AUFGABENLISTE:
**1.** Welches Modell soll laut dem Text über Praktika den Status als Ausbildungsverhältnis ersetzen können?
**2.** Übersetze diesen Satz aus dem Text über Praktika ins Englische: „Da der Ausbildungsaspekt bei den meisten Praktika viel zu kurz kommt, sollte laut Studie auch eine Neuregelung der rechtlichen Rahmenbedingungen diskutiert werden.“

In der Studie sind auch einige Reformvorschläge enthalten. So wird angeregt, "Gütesiegel-" oder "Watchdog-Initiativen" zu forcieren, um gute Anbieter von Praktika hervorzuheben und "schwarze Schafe" anzuprangern. Weiters brauche es bessere Info- und Beratungsangebote. Arbeitsmarktpolitische Unterstützungen wie zeitlich begrenzte Jungakademikerförderungen werden ebenfalls erwähnt, wobei aber betont wird, dass Akademiker in Summe am Arbeitsmarkt noch immer als "privilegiert" einzustufen sind.

Da der Ausbildungsaspekt bei den meisten Praktika viel zu kurz kommt, sollte laut Studie auch eine Neuregelung der rechtlichen Rahmenbedingungen diskutiert werden. So könne man den Status als Ausbildungsverhältnis überhaupt abschaffen und stattdessen das dänische Modell einführen, demzufolge Praktika nur als befristete Arbeitsverhältnisse möglich sind. Praktikanten müssten dann - je nach Kollektivvertrag - auf dem Einstiegsniveau regulärer Beschäftigter oder auf Lehrlingsniveau bezahlt werden.

BEREITGESTELLTES MATERIAL:
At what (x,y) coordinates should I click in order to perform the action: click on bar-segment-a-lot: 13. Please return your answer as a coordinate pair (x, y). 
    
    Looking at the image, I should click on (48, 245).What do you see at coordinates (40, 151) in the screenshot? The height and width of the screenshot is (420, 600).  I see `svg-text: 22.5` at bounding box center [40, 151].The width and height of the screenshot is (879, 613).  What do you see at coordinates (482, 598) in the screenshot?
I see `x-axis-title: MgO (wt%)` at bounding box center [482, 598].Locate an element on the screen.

==

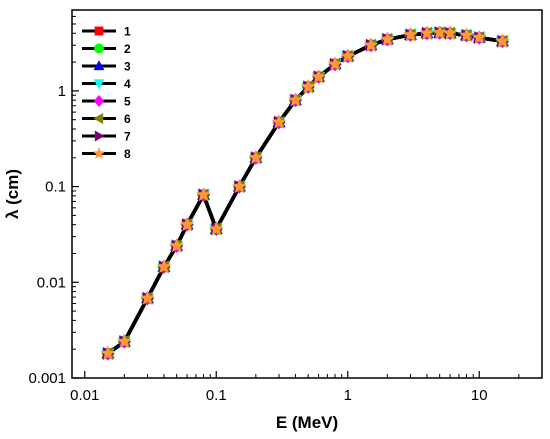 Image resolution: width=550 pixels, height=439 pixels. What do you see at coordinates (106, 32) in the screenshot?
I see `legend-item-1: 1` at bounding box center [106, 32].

---

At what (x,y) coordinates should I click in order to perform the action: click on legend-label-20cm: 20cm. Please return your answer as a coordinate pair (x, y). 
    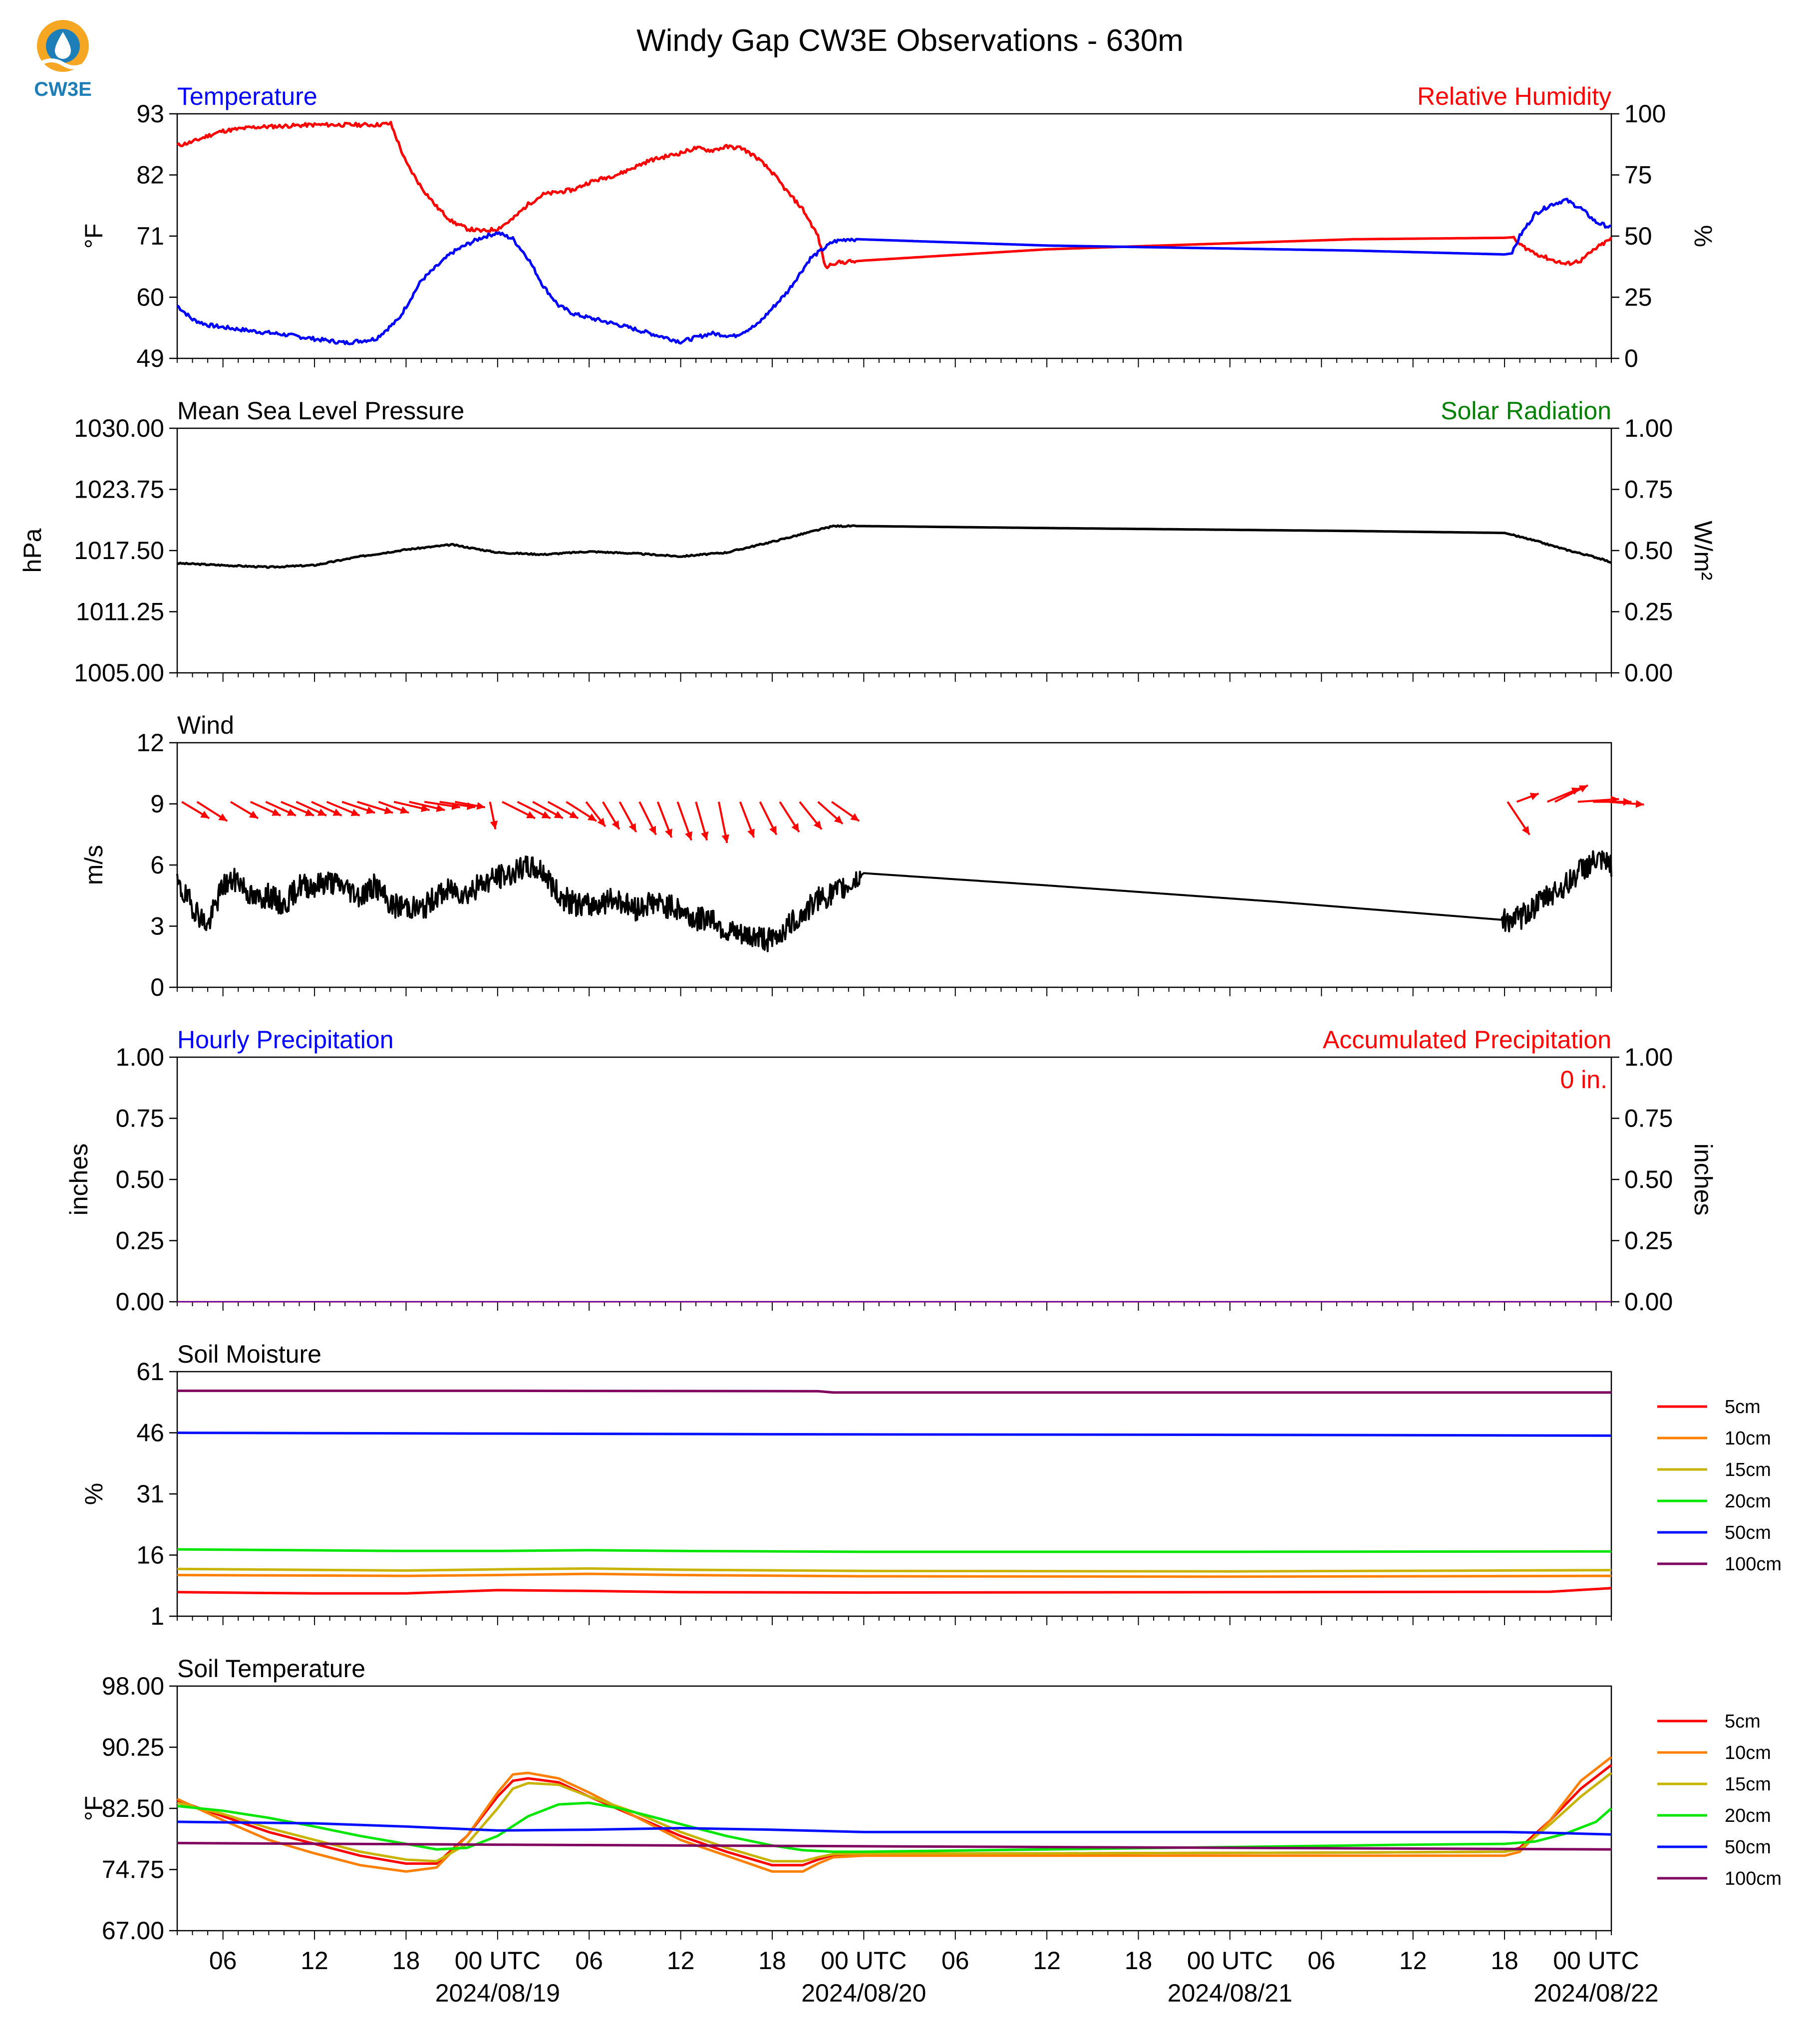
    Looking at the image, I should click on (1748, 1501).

ERGEBNISSE JE AUFGABE:
**1.** Das dänische Modell, nach dem Praktika nur als befristete Arbeitsverhältnisse möglich sind.

**2.** Since the training aspect falls far short in most internships, a revision of the legal framework should also be discussed, according to the study.